Given instruction 1:
Rewrite the etched pits and grooves text from "The texture could" up to and including "already treated substrate.", putting "bowl-shaped" in place of "hemispherical".

+ + +

FIG. 15A shows, schematically, a wafer 1500, in which a hexagonal field of pits 1503 has been created, as described above, as well as a groove 1505. A linear opening 1523 in the resist mask 1502, causes a groove 1505 of generally semi-cylindrical shape to be etched. Such groove-like features may be created simultaneously with other types of features, such as the pits. The radius of the grooves 1505 can be made to be the same as the radius of the pits 1503, smaller or larger, depending on the relative size of the openings 1521 and 1523 used to etch the pits and the grooves, respectively. In FIG. 15A, the radius of the groove 1505 is larger than the radius of the pits 1503.

The layer of resist 1502 can be softened and relaxed, as discussed above, to form a secondary resist mask, that covers the outer portions of the pits, as discussed, and also corresponding portions of the groove 1505. The secondary resist mask self aligns where it is desired to be, because it is already near to the desired position, but just needs to soften and deform into it. As shown schematically with reference to FIG. 15B, subsequent etching step can then be applied, to form compound pits 1563 and a groove 1505 that also has a compound curvature 1565 at its bottom surface, directly analogous to that with the pits, discussed above. Alternatively, or in addition, the bottom surface of the groove 1505 can be roughened, as discussed above in connection with the roughened bottom pits. Also, or alternatively, rather than etching and/or roughening, another material can be deposited into the bottoms of the grooves, through openings in the softened and relaxed layer of resist, as discussed above in connection with the pits. Any combinations of compound pits and grooves, roughened bottom features of either sort, and also additional treatments of any sort, can be practiced.

The texture could also consist of a field of grooves. The grooves could also be discontinuous—that is the linear opening could be discontinuous (dotted line), resulting in a discontinuous semi-cylindrical groove.

The foregoing discussion focuses on surface cavities that have been formed by isotropic etching, which, in silicon, tend to be substantially hemispherical. The inventions disclosed herein are not limited to use following an isotropic etch. They can be used to enhance by deepening, or roughening, cavities that have been formed by any sort of etch. What is important is that there be a mask in place, with overhanging portions, which mask can be deformed in place, and used again to mask a slightly different region of the already treated substrate.

+ + +

Given instruction 2:
Reproduce all lines of the records below exactly, leaving the pictures out.

(Items listed in a dataset)

+ + +

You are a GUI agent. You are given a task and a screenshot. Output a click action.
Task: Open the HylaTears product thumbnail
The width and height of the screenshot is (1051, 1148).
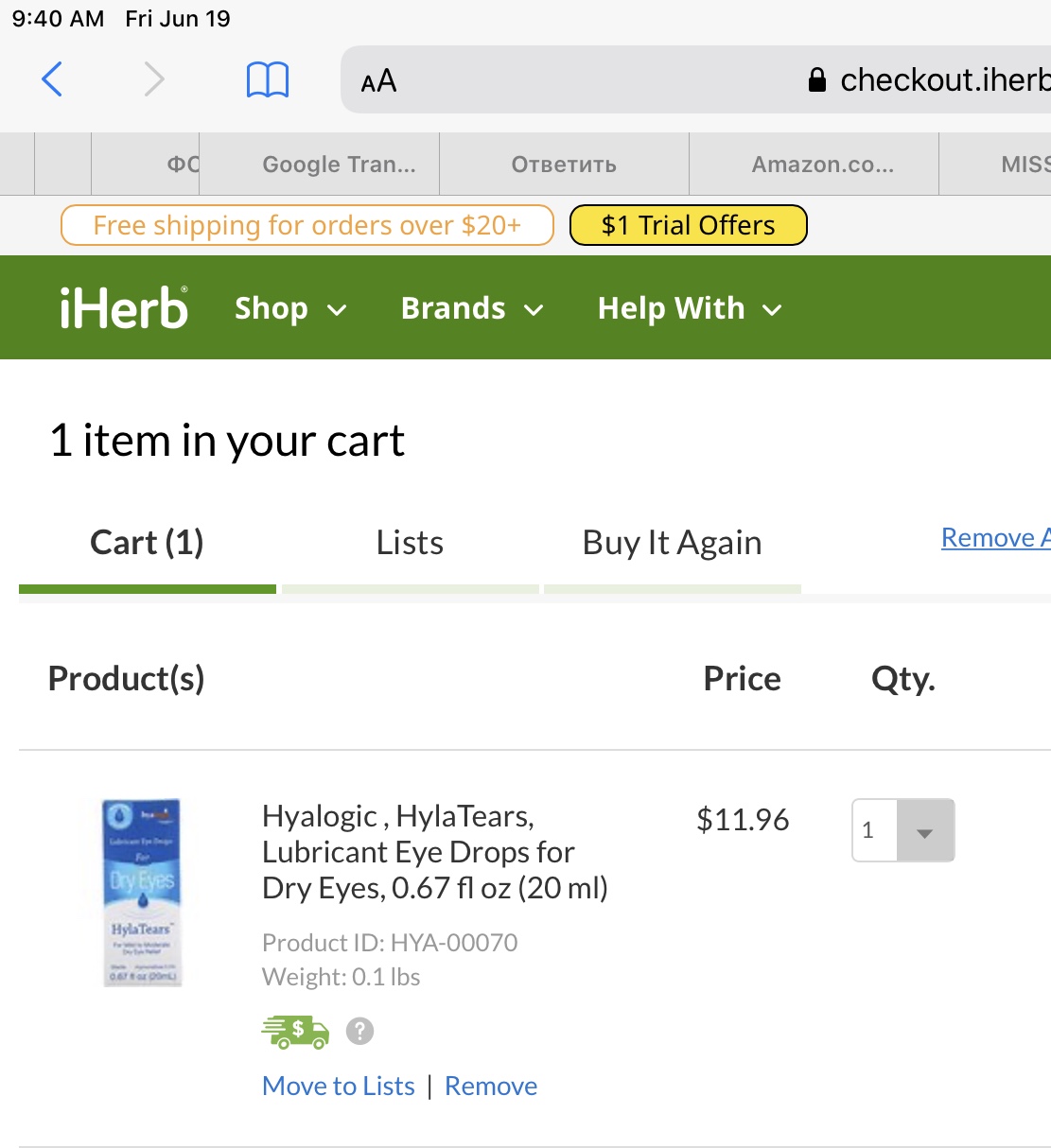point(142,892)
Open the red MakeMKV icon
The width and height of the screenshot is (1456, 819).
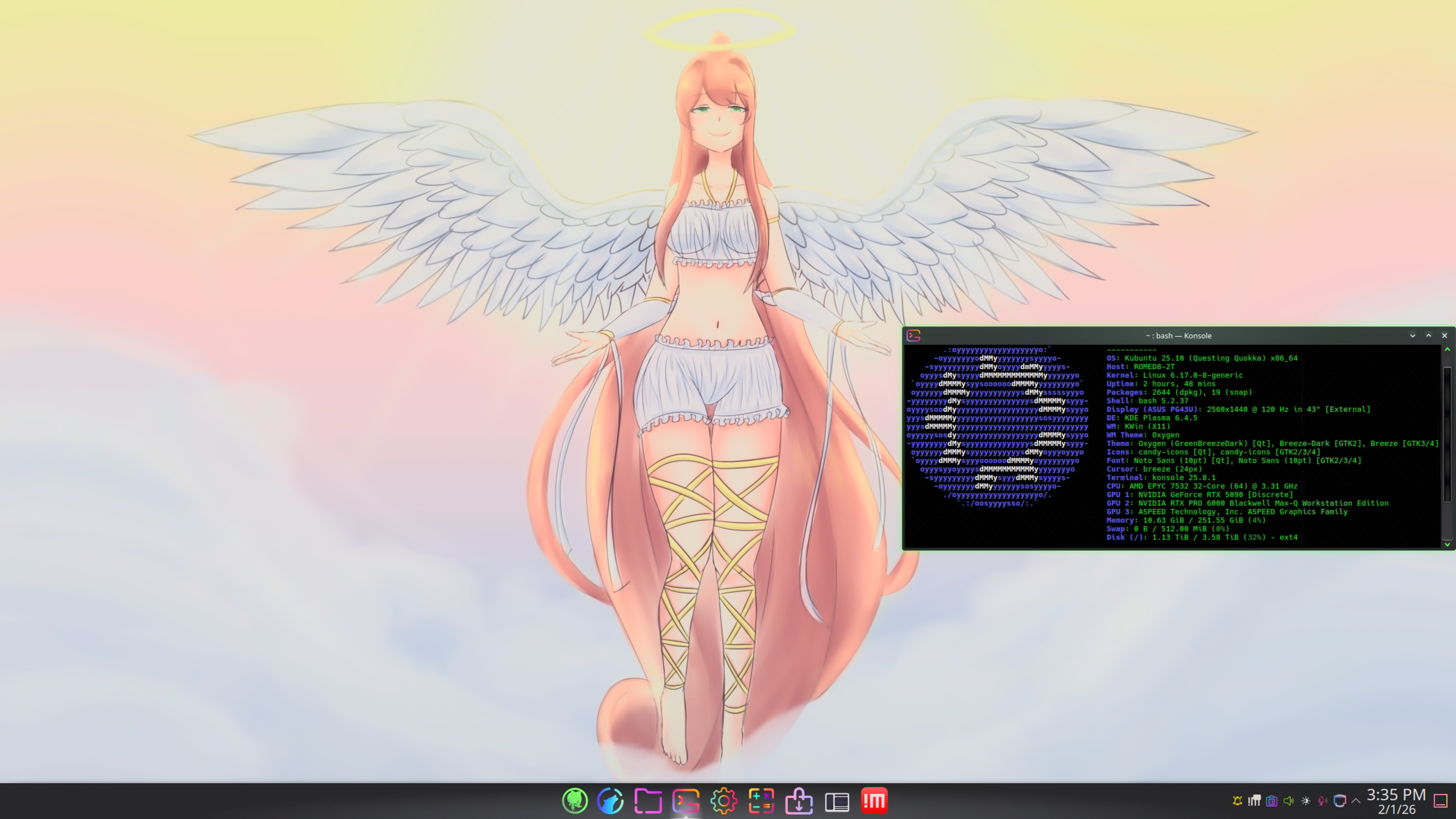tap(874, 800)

+ + +

Reply 1:
The texture could also consist of a field of grooves. The grooves could also be discontinuous—that is the linear opening could be discontinuous (dotted line), resulting in a discontinuous semi-cylindrical groove.

The foregoing discussion focuses on surface cavities that have been formed by isotropic etching, which, in silicon, tend to be substantially bowl-shaped. The inventions disclosed herein are not limited to use following an isotropic etch. They can be used to enhance by deepening, or roughening, cavities that have been formed by any sort of etch. What is important is that there be a mask in place, with overhanging portions, which mask can be deformed in place, and used again to mask a slightly different region of the already treated substrate.

Reply 2:
You are a GUI agent. You are given a task and a screenshot. Output a click action.
Task: Open the HylaTears product thumbnail
The width and height of the screenshot is (1051, 1148).
point(142,892)
Open the red MakeMKV icon
The width and height of the screenshot is (1456, 819).
tap(874, 800)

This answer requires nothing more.